One special page broke: Stuff, Standards and Sites: Libraries and Archives in AR, which uses reveal.js. I had all the Javascript libraries stored locally on my site, but the was blank. Using the inspector I saw warnings about “active mixed content” because the URLs to the Javascript files were hardcoded with http. Mozilla’s How to fix a website with blocked mixed content explained ways to fix this, and I just edited http://www.miskatonic.org/js/reveal.js/lib/js/classList.js to //www.miskatonic.org/js/reveal.js/lib/js/classList.js and that did the trick.
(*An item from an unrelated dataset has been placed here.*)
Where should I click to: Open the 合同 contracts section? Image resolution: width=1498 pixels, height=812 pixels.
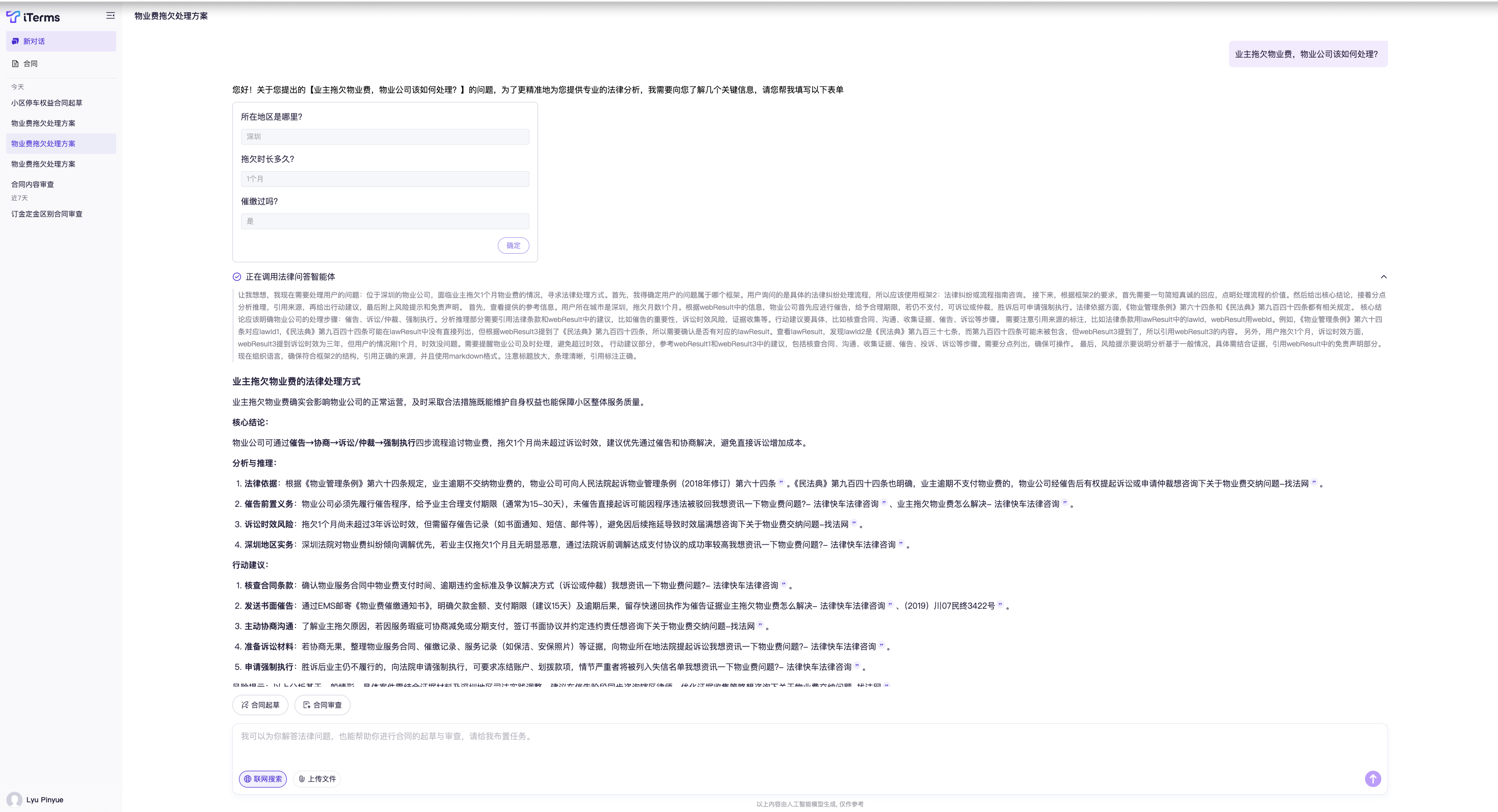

Instead of a pure green lock in the location bar I see, in Firefox, a little warning sign (an exclamation mark in a triangle) because there’s a mix of secure and insecure content on the page, because I’m pulling in a widget from CO2 Now and possibly some YouTube videos. Nothing I can do about that if the other site doesn’t use HTTPS, but I’ll do what I can to tighten things up.